#### Task to complete
Could you write out the items below again, substituting "icon" for every "thumbnail" and changing nothing else, with the pictures left out?

#### Provided data
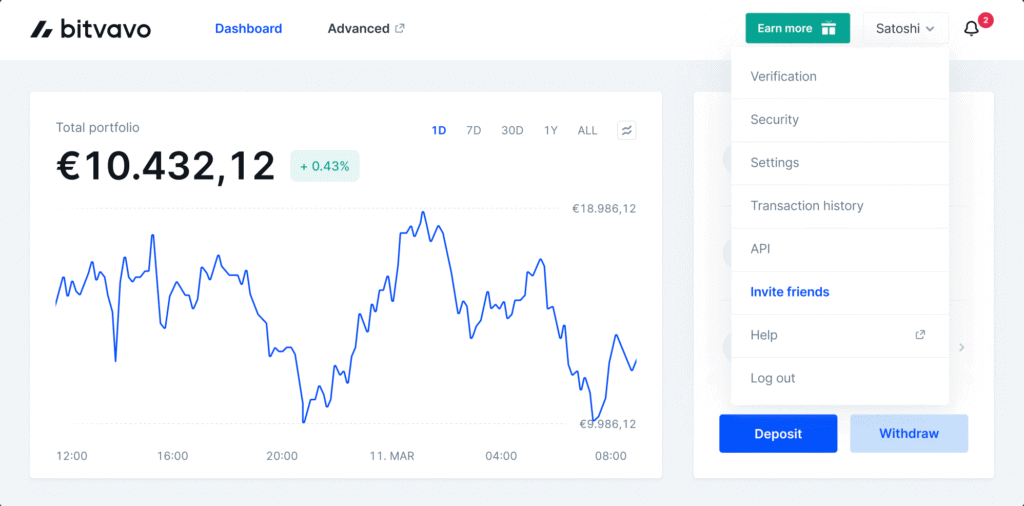Click the right chevron behind the menu
Viewport: 1024px width, 506px height.
(x=961, y=347)
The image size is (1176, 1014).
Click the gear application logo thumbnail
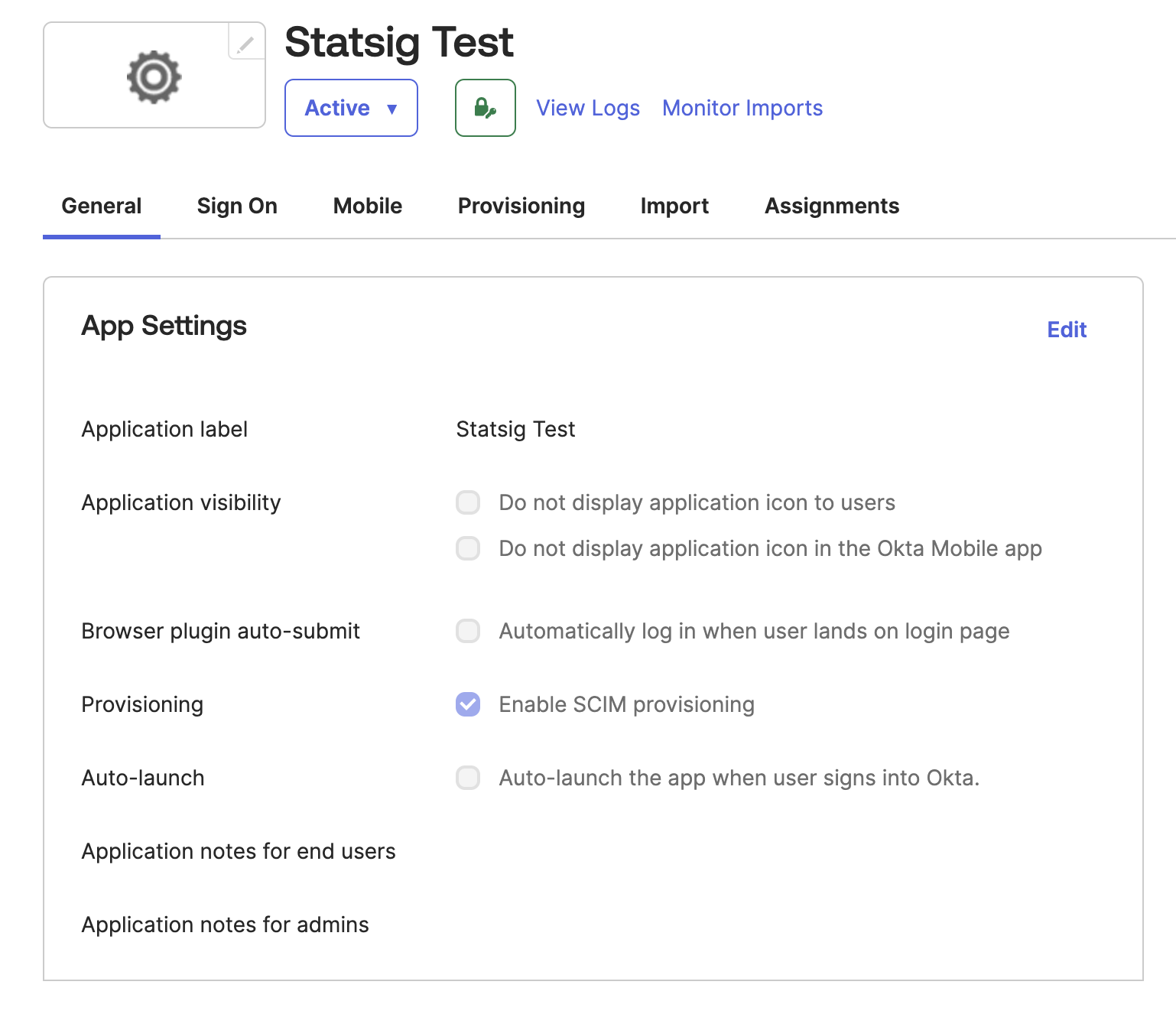(153, 76)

#### Correct answer
Click the right chevron behind the menu
Viewport: 1024px width, 506px height.
(x=961, y=347)
The image size is (1176, 1014).
Click the gear application logo icon
(153, 76)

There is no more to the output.